HISTÓRIA DOS NUMEROS NEGATIVOS


 

 

Os números negativos (como também o zero e os números imaginários) passaram tempos difíceis ao longo da História da Matemática.

Durante séculos, foram considerados absurdos e inconcebíveis. Os números serviam para contar ou para exprimir medidas, e não há rebanhos com número negativo de carneiros, nem campos com número negativo de comprimento… Enquanto a noção de número estiver ligada a noções de grandeza ou de quantidade, os números negativos não podiam ser, naturalmente, concebidos nem aceites.
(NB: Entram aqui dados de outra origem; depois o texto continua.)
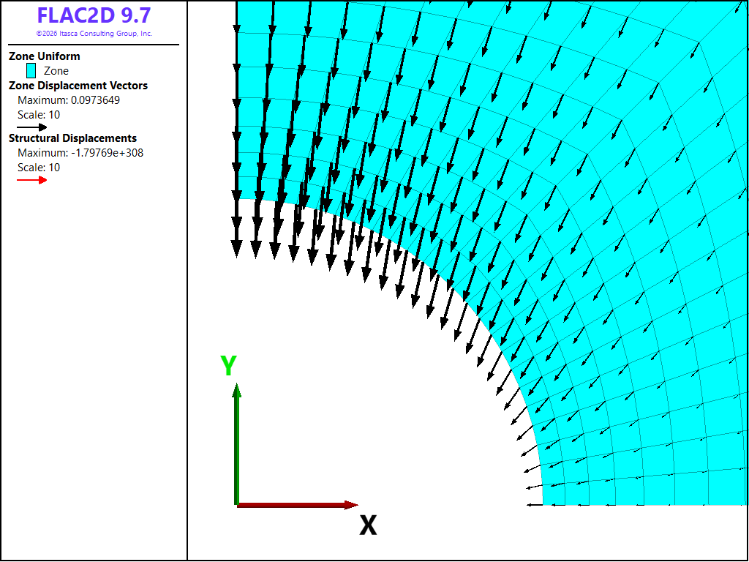Click the white excavation void in the plot
The height and width of the screenshot is (562, 749).
pos(382,406)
Mas eles teimavam em aparecer nas soluções dos problemas. E os matemáticos davam cabo da cabeça para encontrar métodos para resolver esses problemas sem usar os disparatados números negativos. Por exemplo, se se procurava o valor de um número x que, somado a 100, desse 50, e se encontrava -50, isso queria dizer que era o problema que estava mal formulado, e que em vez de somar, se deveria ter subtraído… Como não havia “quantidades negativas”, a subtracção de “quantidades positivas” era o expediente mais utilizado para conseguir “ignorar” os números negativos. Curiosamente, isto fez com que as regras de cálculo dos números negativos se tivessem desenvolvido antes de eles serem aceites na selecta sociedade dos sábios.

 

Hoje, os números negativos fazem parte do nosso quotidiano. Basta ligar a TV e ouvir os Boletins Metereológicos de Inverno para sabermos que, no Norte da Europa, ou na Sibéria, as temperaturas foram de -5, -10 ou -50 graus (negativos, isto é, abaixo de zero)… Sem que isso nos faça confusão.